■ About this task
Note the line where "Where should I click to: Click the word" appears in the data below; write it out exactly, along with every line that comes after it to the end.

*** Supplied entries ***

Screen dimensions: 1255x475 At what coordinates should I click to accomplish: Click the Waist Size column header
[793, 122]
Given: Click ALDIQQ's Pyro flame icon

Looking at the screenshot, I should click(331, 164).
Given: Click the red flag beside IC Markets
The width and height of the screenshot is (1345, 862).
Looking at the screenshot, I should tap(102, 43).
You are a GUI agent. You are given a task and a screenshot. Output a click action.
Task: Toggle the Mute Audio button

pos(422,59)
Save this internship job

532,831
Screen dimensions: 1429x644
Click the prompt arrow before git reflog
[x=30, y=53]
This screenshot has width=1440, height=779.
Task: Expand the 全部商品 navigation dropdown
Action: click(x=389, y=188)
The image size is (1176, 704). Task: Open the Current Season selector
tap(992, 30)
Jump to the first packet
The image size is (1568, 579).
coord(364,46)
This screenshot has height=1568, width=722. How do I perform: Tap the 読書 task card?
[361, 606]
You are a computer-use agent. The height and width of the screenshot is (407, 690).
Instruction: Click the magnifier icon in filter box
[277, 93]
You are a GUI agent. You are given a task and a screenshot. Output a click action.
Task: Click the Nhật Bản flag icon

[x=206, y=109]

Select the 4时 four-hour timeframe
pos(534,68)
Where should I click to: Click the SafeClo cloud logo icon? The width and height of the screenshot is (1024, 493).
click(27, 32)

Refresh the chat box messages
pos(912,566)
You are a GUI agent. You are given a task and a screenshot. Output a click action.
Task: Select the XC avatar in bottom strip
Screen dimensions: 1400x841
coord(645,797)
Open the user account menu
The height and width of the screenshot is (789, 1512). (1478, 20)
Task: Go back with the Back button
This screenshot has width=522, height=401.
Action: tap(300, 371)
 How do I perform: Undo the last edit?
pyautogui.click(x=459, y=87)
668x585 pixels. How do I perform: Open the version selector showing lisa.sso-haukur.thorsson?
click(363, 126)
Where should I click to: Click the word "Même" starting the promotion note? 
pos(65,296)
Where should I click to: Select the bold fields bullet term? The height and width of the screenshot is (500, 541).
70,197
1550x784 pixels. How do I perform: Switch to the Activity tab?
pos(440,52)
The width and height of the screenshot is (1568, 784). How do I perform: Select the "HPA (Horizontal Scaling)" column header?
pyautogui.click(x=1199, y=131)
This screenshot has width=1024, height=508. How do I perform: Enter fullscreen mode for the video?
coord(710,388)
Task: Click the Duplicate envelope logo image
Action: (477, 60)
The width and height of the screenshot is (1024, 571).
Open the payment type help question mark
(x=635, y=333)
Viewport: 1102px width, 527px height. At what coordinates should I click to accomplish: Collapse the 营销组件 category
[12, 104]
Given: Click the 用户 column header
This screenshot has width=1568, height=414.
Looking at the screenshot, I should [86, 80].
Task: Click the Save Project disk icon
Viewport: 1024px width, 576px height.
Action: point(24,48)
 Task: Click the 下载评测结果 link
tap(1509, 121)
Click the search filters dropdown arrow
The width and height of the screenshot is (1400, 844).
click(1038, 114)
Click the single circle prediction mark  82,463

*** End of Supplied entries ***

■ Answer for this exercise
Where should I click to: Click the word "Même" starting the promotion note? 
pos(65,296)
Where should I click to: Select the bold fields bullet term? The height and width of the screenshot is (500, 541).
70,197
1550x784 pixels. How do I perform: Switch to the Activity tab?
pos(440,52)
The width and height of the screenshot is (1568, 784). How do I perform: Select the "HPA (Horizontal Scaling)" column header?
pyautogui.click(x=1199, y=131)
This screenshot has width=1024, height=508. How do I perform: Enter fullscreen mode for the video?
coord(710,388)
Task: Click the Duplicate envelope logo image
Action: (477, 60)
The width and height of the screenshot is (1024, 571).
Open the payment type help question mark
(x=635, y=333)
Viewport: 1102px width, 527px height. At what coordinates should I click to accomplish: Collapse the 营销组件 category
[12, 104]
Given: Click the 用户 column header
This screenshot has width=1568, height=414.
Looking at the screenshot, I should [86, 80].
Task: Click the Save Project disk icon
Viewport: 1024px width, 576px height.
Action: point(24,48)
 Task: Click the 下载评测结果 link
tap(1509, 121)
Click the search filters dropdown arrow
The width and height of the screenshot is (1400, 844).
click(1038, 114)
Click the single circle prediction mark  82,463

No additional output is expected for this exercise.